Floyd Warshall All Pairs Shortest Path in DSA Typescript - Time & Space Complexity
We want to understand how the time needed to find shortest paths between all pairs of points grows as the number of points increases.
How does the running time change when the graph size grows?
Analyze the time complexity of the following code snippet.
function floydWarshall(graph: number[][]): number[][] {
const dist = graph.map(row => row.slice());
const n = graph.length;
for (let k = 0; k < n; k++) {
for (let i = 0; i < n; i++) {
for (let j = 0; j < n; j++) {
if (dist[i][k] + dist[k][j] < dist[i][j]) {
dist[i][j] = dist[i][k] + dist[k][j];
}
}
}
}
return dist;
}
This code finds the shortest distances between every pair of points in a graph using three nested loops.
Identify the loops, recursion, array traversals that repeat.

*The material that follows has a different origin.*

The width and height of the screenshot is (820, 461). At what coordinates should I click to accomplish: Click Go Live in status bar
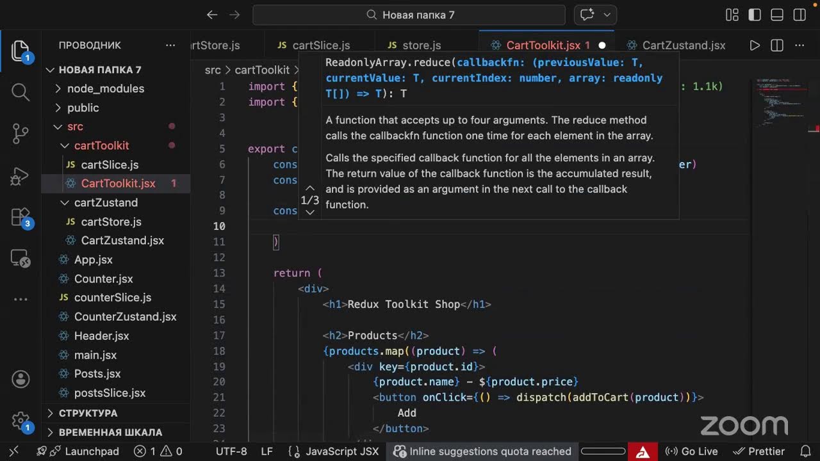tap(691, 451)
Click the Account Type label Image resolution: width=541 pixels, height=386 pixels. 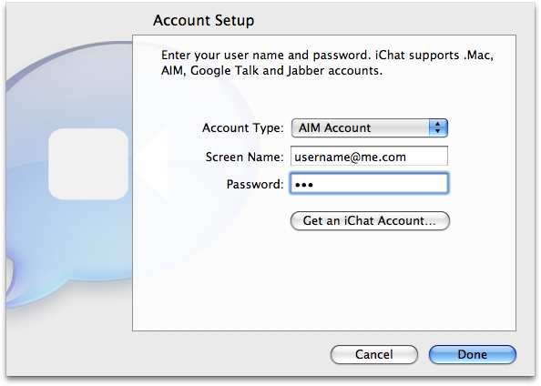point(243,128)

- Primary operation: The triple nested loops that update distances.
- How many times: Each loop runs from 0 to n-1, so the innermost operation runs about n x n x n = n³ times.

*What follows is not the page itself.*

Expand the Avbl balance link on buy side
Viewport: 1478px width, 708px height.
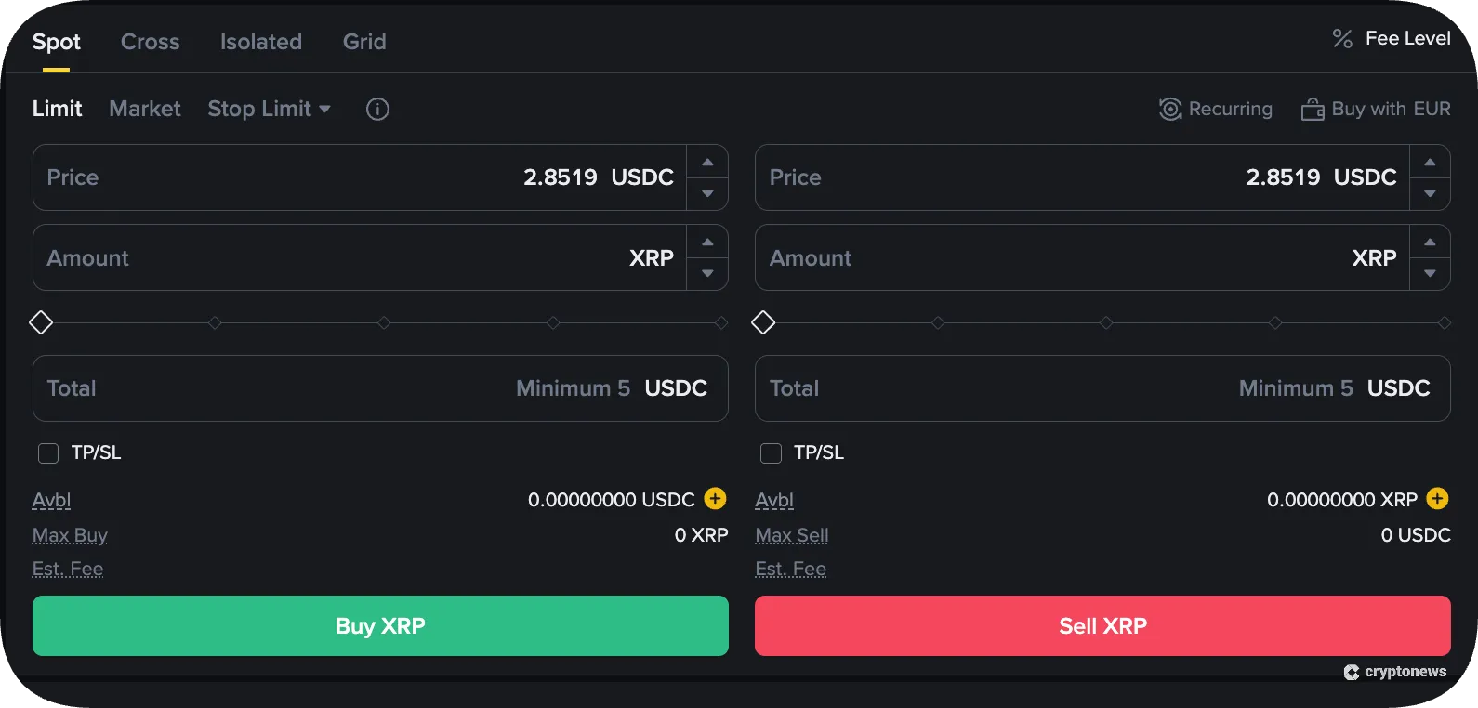pos(51,499)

As the number of points (n) grows, the number of operations grows very fast because every pair of points is checked for every possible intermediate point.
| Input Size (n) | Approx. Operations |
|---|---|
| 10 | 1,000 |
| 100 | 1,000,000 |
| 1000 | 1,000,000,000 |
Pattern observation: When n increases ten times, operations increase about a thousand times (n³ growth).
Time Complexity: O(n³)
This means the time needed grows very quickly as the graph size grows, roughly proportional to the cube of the number of points.
[X] Wrong: "Since there are three loops, the time complexity is O(n) because loops run one after another."
[OK] Correct: The loops are nested, not sequential, so the total operations multiply, making it O(n³), not just O(n).
Understanding this algorithm's time complexity helps you explain how nested loops affect performance and why some algorithms are slower on bigger inputs. This skill is valuable for solving real problems efficiently.
"What if we replaced the triple nested loops with a recursive approach that splits the graph? How might that affect the time complexity?"